[start of INPUT DATA]
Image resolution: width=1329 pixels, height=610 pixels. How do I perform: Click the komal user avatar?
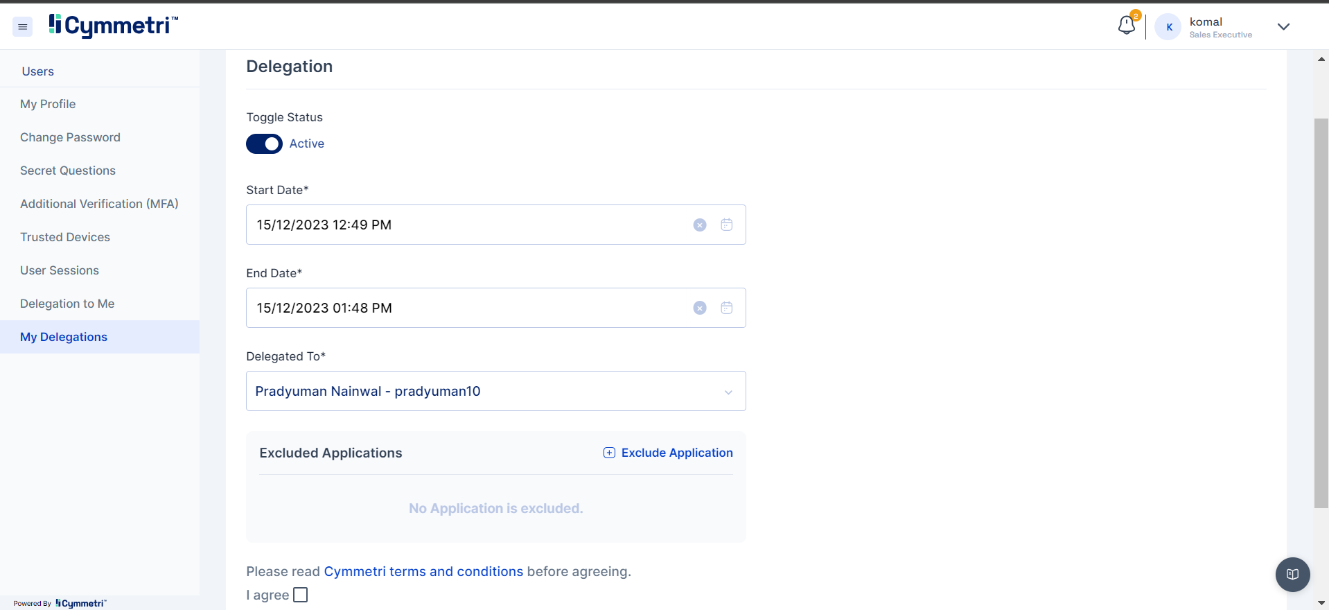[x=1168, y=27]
[end of INPUT DATA]
[start of INPUT DATA]
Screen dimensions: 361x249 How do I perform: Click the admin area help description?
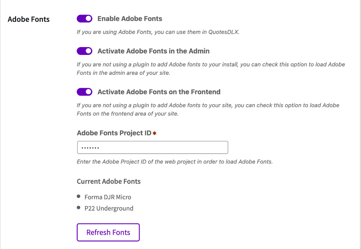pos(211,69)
[end of INPUT DATA]
[start of INPUT DATA]
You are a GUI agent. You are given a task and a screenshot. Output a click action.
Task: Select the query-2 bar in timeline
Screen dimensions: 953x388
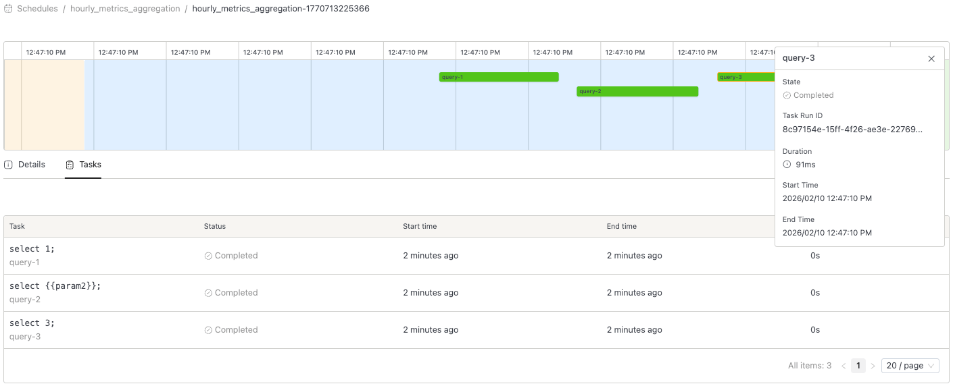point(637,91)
[end of INPUT DATA]
**DIRECTIONS FOR THIS TASK:** Please format the rows from the line with "You are a GUI" to the line with "point(637,91)" as a JSON list of strings, one string per line, skipping blank lines. Omit the pictures from your answer.

**OUTPUT OF THE EXERCISE:**
[
  "You are a GUI agent. You are given a task and a screenshot. Output a click action.",
  "Task: Select the query-2 bar in timeline",
  "Screen dimensions: 953x388",
  "point(637,91)"
]